Muscle atrophy is a morbidity and mortality risk factor that happens with disuse, chronic disease, and ageing. Recovery from atrophy involves changes in protein synthesis and different cell types such as muscle fibers, and satellite and immune cells. Here we show that the previously uncharacterized gene and protein Zfp697 is a damage-induced regulator of muscle regeneration. Zfp697/ZNF697 expression is transiently elevated during recovery from muscle atrophy or injury in mice and humans. Sustained Zfp697 expression in mouse muscle leads to a gene expression signature of chemokine secretion, immune cell recruitment, and extracellular matrix remodeling. Myofiber-specific Zfp697 ablation hinders the inflammatory and regenerative response to muscle injury, compromising functional recovery.

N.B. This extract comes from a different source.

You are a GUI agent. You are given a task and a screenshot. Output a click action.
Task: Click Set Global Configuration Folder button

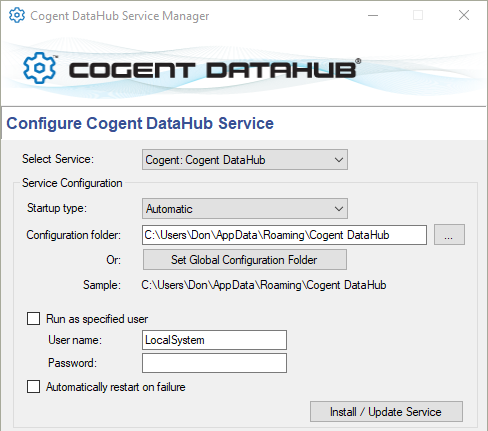[245, 260]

We uncover Zfp697 as an essential mediator of the interferon gamma response in muscle cells that functions primarily as an ncRNA-binding protein, most notably the pro-regenerative miR-206. This work identifies Zfp697 as an integrator of cell-cell communication necessary for tissue regeneration. Comparative gene expression profiling analysis of RNA-seq data for mouse gastrocnemius muscle from model of hindlimb unloading/reloading comparing wild-type and Zfp697 conditional skeletal muscle knockout (mKO) animals. Control mice were kept in conventional cages throughout the entire protocol. Experiment was performed in three replicates per condition.